Third World Women and the Politics of Difference in Feminist Representations
5-7th March 2015
Lahore College for Women University, Lahore Pakistan
European colonialism is a historical event of the distant past; however, Europe is still a reference point for social, cultural, and political debates. Gayatri Spivak in her essay ‘Three Women’s Texts and a Critique of Imperialism’ argues that Eurocentrism presents ‘Third Worlds as distant cultures, exploited but with rich intact literary heritages waiting to be recovered, interpreted, and curricularized’ (Spivak, p. 243). This information retrieval approach makes dialogue between so-called ‘Third World’ and the west difficult, especially in terms of gender politics. The western concept of ‘sisterhood’ and ‘common oppression’ are thus problematic for women of colour, appropriating their experiences and ignoring the history of race and colonisation. Western feminism here refers to the movement inspired by writers such as Susan B. Anthony, Elizabeth Stanton, Simone De Beauvoir and Kate Millett with their principal focus on the social and existential problems confronting European and American women. In this conference we seek to explore critical issues related to the representation and experience of women of the region categorised as ‘Third World’ by former imperial powers. However, we must clarify that we are not using the term ‘Third World Women’ as one homogenous commodity; rather we encourage the participants to locate the plurality of gender politics in the work of women writers who belong to the regions once colonised by Europe.

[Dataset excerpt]
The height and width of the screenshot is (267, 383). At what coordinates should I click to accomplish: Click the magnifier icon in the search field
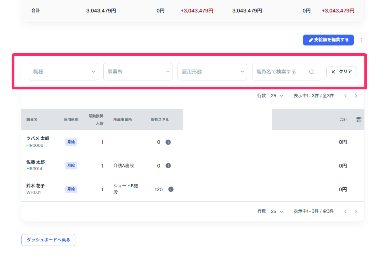312,72
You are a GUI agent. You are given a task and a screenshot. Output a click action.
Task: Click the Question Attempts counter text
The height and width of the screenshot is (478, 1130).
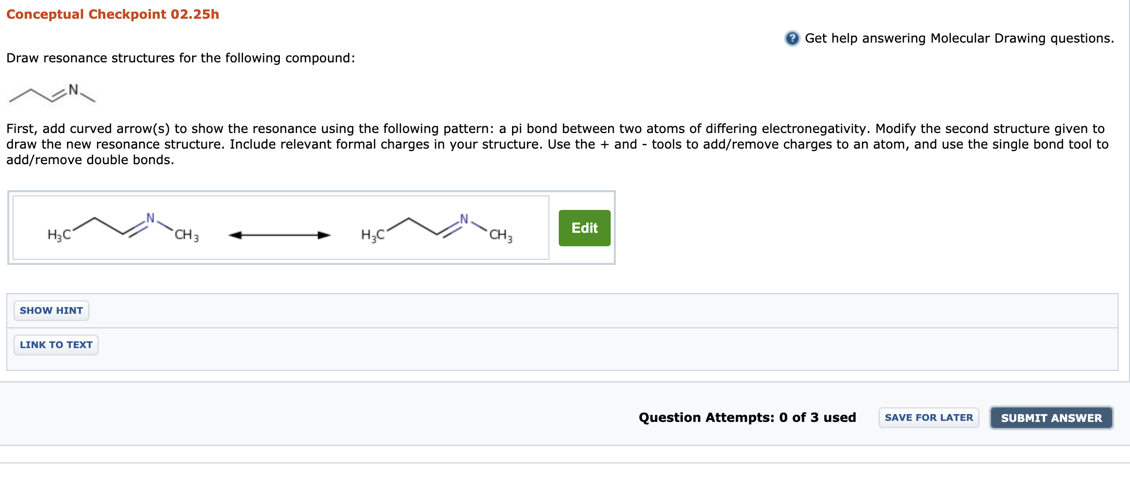click(x=747, y=418)
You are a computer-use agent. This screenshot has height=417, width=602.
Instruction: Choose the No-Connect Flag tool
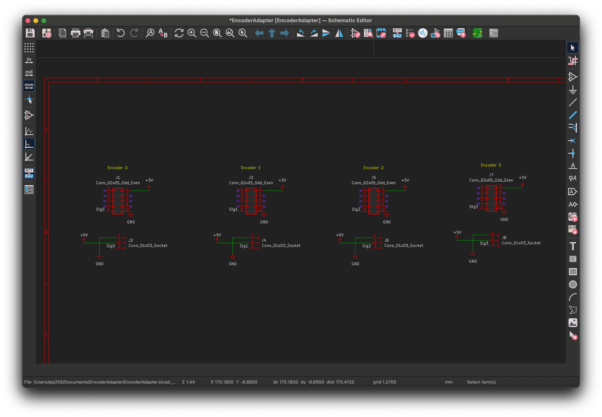pyautogui.click(x=572, y=141)
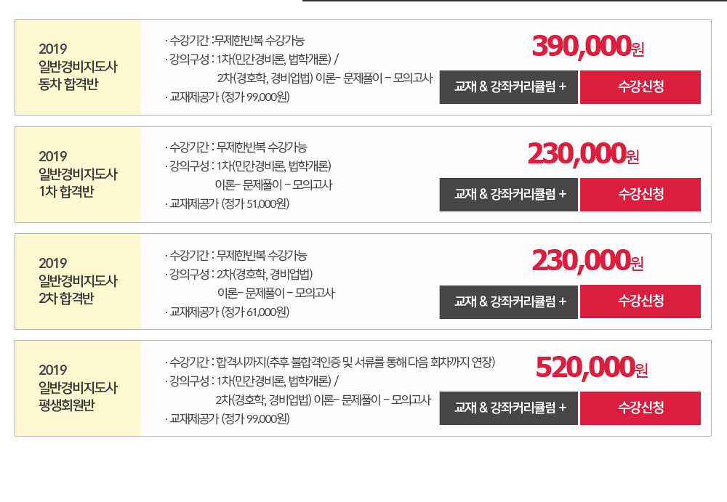727x502 pixels.
Task: Click 수강신청 for 2차 합격반
Action: click(640, 301)
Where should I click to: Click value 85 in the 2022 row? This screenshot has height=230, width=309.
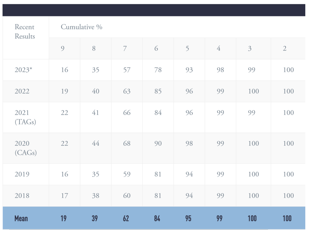(158, 91)
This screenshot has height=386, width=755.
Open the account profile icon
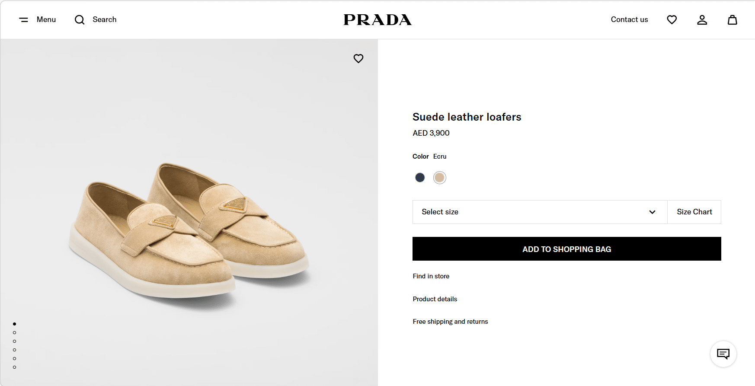coord(702,20)
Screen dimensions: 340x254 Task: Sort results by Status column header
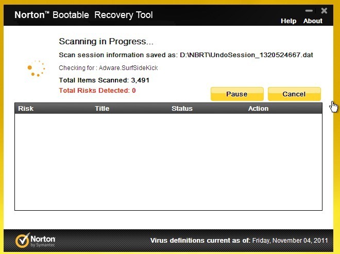pyautogui.click(x=182, y=109)
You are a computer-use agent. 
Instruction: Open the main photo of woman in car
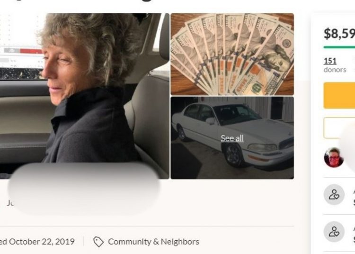click(84, 96)
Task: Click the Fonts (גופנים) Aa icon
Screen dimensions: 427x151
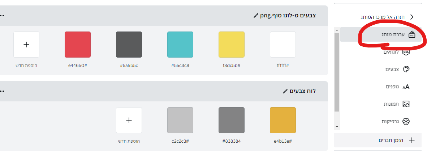Action: click(x=406, y=87)
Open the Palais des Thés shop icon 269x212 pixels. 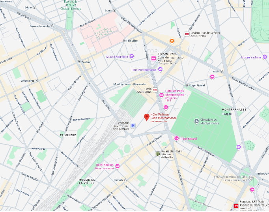158,154
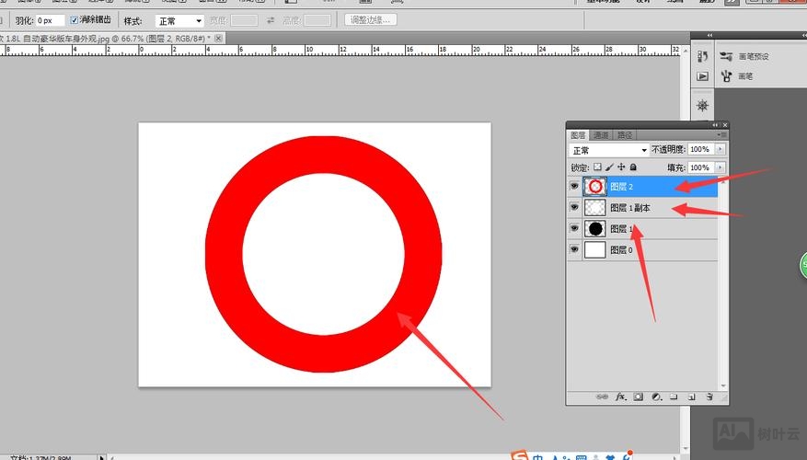
Task: Toggle visibility of 图层 1 副本
Action: tap(574, 208)
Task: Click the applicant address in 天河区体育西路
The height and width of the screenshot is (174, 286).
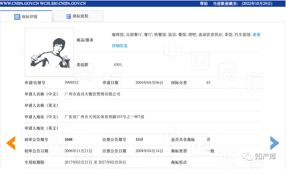Action: click(104, 117)
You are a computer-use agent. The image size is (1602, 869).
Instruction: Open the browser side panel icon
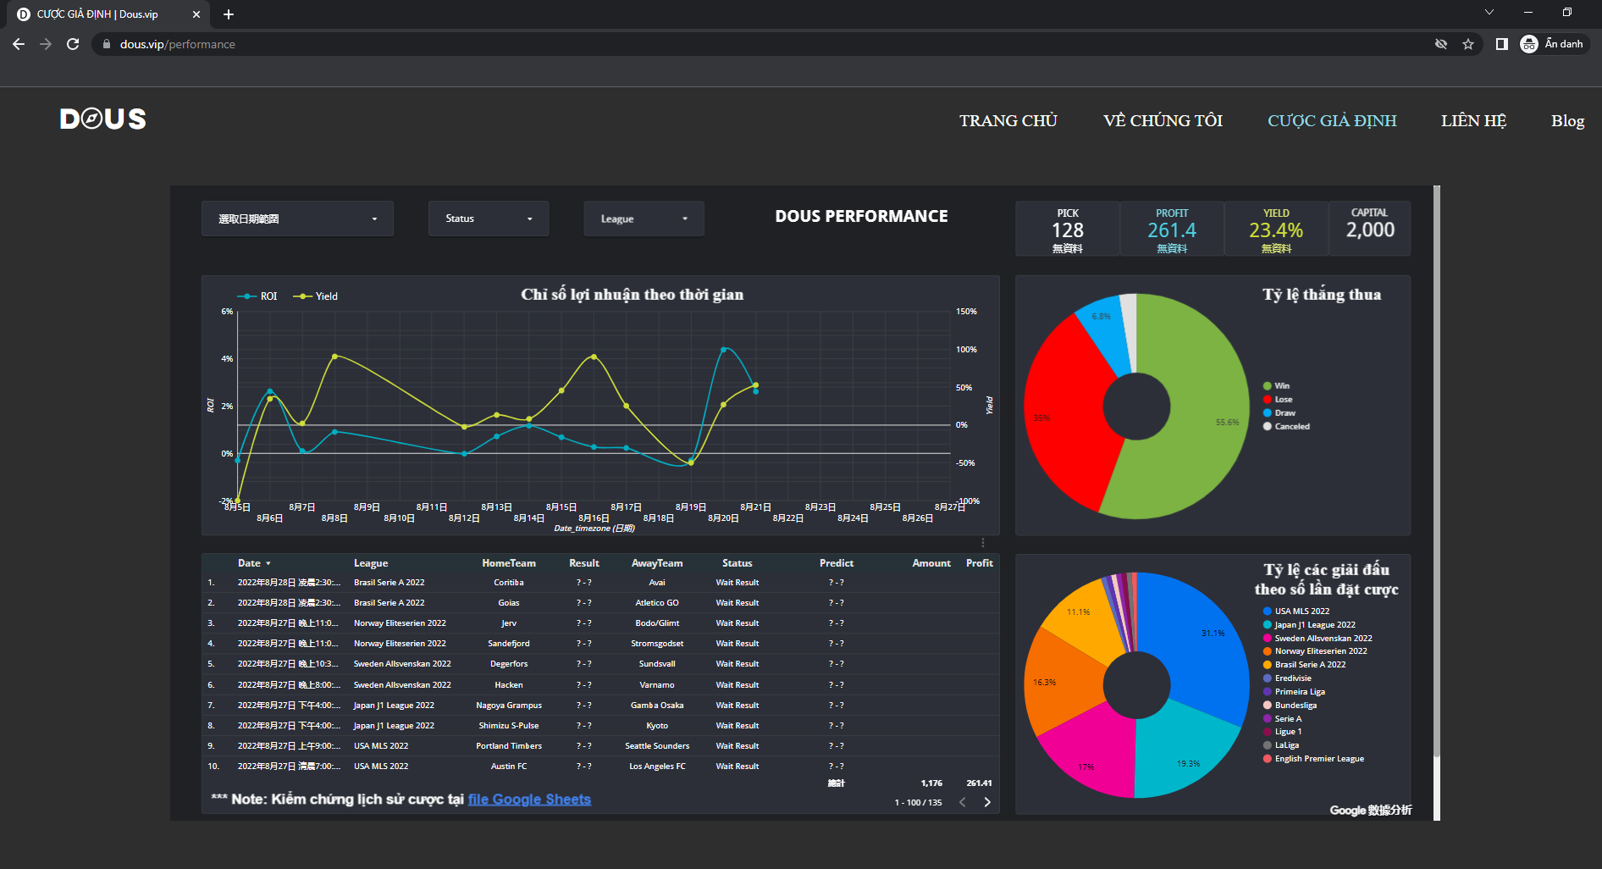(1501, 44)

* [Short problem]
Copy the conference description on Third World women and feminist representation, reproducing the whole text word for word.

* [The completed task]
Third World Women and the Politics of Difference in Feminist Representations
5-7th March 2015
Lahore College for Women University, Lahore Pakistan
European colonialism is a historical event of the distant past; however, Europe is still a reference point for social, cultural, and political debates. Gayatri Spivak in her essay ‘Three Women’s Texts and a Critique of Imperialism’ argues that Eurocentrism presents ‘Third Worlds as distant cultures, exploited but with rich intact literary heritages waiting to be recovered, interpreted, and curricularized’ (Spivak, p. 243). This information retrieval approach makes dialogue between so-called ‘Third World’ and the west difficult, especially in terms of gender politics. The western concept of ‘sisterhood’ and ‘common oppression’ are thus problematic for women of colour, appropriating their experiences and ignoring the history of race and colonisation. Western feminism here refers to the movement inspired by writers such as Susan B. Anthony, Elizabeth Stanton, Simone De Beauvoir and Kate Millett with their principal focus on the social and existential problems confronting European and American women. In this conference we seek to explore critical issues related to the representation and experience of women of the region categorised as ‘Third World’ by former imperial powers. However, we must clarify that we are not using the term ‘Third World Women’ as one homogenous commodity; rather we encourage the participants to locate the plurality of gender politics in the work of women writers who belong to the regions once colonised by Europe.